2012 Redline METRO Sport © Redline Bicycles

I think that I’ve already established that I am a Redline Bicycles fan boy. I’m even a bigger fan of their METRO Series. That’s why I’m posting about some changes in that series, which I think are an improvement.

First the biggest change. They’ve gone from a lineup of 3 bikes in 2011, METRO 9, METRO Sport and METRO Disc, to just 2 for 2012: METRO Classic and METRO Sport. The next obvious change is that they’ve gone from the flat and riser bars to all drop bars. To me, this was a nice surprise – mostly because I’ve been looking for a cheap touring/road bike. Until now, I was interested in their 2011 Conquest Sport – which wasn’t added to their 2012 lineup.

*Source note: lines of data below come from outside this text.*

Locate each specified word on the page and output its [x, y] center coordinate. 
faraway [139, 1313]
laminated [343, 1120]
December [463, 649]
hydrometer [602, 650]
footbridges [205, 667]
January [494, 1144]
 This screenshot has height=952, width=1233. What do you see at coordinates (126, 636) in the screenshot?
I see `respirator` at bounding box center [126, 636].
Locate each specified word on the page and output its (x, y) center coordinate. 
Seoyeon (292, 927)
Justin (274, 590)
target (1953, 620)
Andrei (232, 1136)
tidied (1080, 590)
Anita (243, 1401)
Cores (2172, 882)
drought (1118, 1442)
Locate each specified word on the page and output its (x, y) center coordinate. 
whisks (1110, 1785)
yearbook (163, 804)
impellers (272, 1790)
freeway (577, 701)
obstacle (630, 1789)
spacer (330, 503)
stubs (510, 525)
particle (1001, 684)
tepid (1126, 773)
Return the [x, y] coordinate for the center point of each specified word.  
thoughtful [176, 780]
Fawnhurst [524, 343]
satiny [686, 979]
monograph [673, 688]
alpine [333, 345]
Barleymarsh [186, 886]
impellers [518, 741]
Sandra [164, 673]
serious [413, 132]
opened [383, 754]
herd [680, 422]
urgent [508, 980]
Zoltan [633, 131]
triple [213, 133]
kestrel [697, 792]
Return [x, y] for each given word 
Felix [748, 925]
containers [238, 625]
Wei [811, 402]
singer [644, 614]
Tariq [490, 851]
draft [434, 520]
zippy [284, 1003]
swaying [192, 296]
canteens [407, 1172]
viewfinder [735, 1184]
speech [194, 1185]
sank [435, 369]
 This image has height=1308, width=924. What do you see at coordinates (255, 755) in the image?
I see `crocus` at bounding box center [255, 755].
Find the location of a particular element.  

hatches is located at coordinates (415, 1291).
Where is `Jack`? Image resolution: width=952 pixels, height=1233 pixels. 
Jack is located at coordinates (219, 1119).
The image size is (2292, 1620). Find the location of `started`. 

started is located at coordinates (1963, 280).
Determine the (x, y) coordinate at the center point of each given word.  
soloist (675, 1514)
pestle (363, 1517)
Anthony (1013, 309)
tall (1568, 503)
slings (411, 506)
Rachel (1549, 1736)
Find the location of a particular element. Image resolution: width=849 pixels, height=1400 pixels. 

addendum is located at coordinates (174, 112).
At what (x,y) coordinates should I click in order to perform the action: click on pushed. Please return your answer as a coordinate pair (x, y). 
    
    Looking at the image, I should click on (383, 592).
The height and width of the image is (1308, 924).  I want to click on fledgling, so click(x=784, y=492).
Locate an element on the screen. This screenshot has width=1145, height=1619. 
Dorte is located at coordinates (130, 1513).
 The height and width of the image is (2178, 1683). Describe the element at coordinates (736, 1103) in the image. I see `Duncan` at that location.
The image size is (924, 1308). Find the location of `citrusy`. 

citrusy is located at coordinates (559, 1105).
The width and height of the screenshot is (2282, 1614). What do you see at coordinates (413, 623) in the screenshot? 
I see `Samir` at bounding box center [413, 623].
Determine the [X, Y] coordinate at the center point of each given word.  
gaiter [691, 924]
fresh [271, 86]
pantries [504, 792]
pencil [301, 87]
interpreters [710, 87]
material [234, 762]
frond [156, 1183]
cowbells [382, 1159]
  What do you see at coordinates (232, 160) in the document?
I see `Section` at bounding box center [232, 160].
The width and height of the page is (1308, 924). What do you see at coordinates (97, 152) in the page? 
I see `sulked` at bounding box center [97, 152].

Another plus for me is that the METRO Series offers a 4130 Double Butted Chromoly option with their Classic – not available in the Conquest Sport (which was aluminum). I know steel isn’t the lightest, most ideal material for bikes, but I’m a huge fan of how strong and amazingly durable 4130 is. If you want something lighter, the METRO Sport comes in 6061 Double Butted Alloy aluminum.

The new 2012 METRO Classic comes set up with Shimano Tiagra components, reliable and smooth without the huge price tag. This replaces the SRAM X5 on the 2011 METRO 9 model. The 2012 Sport comes with Shimano 2300, which I’ve read is a lower end group (also used on the 2011 Conquest Sport).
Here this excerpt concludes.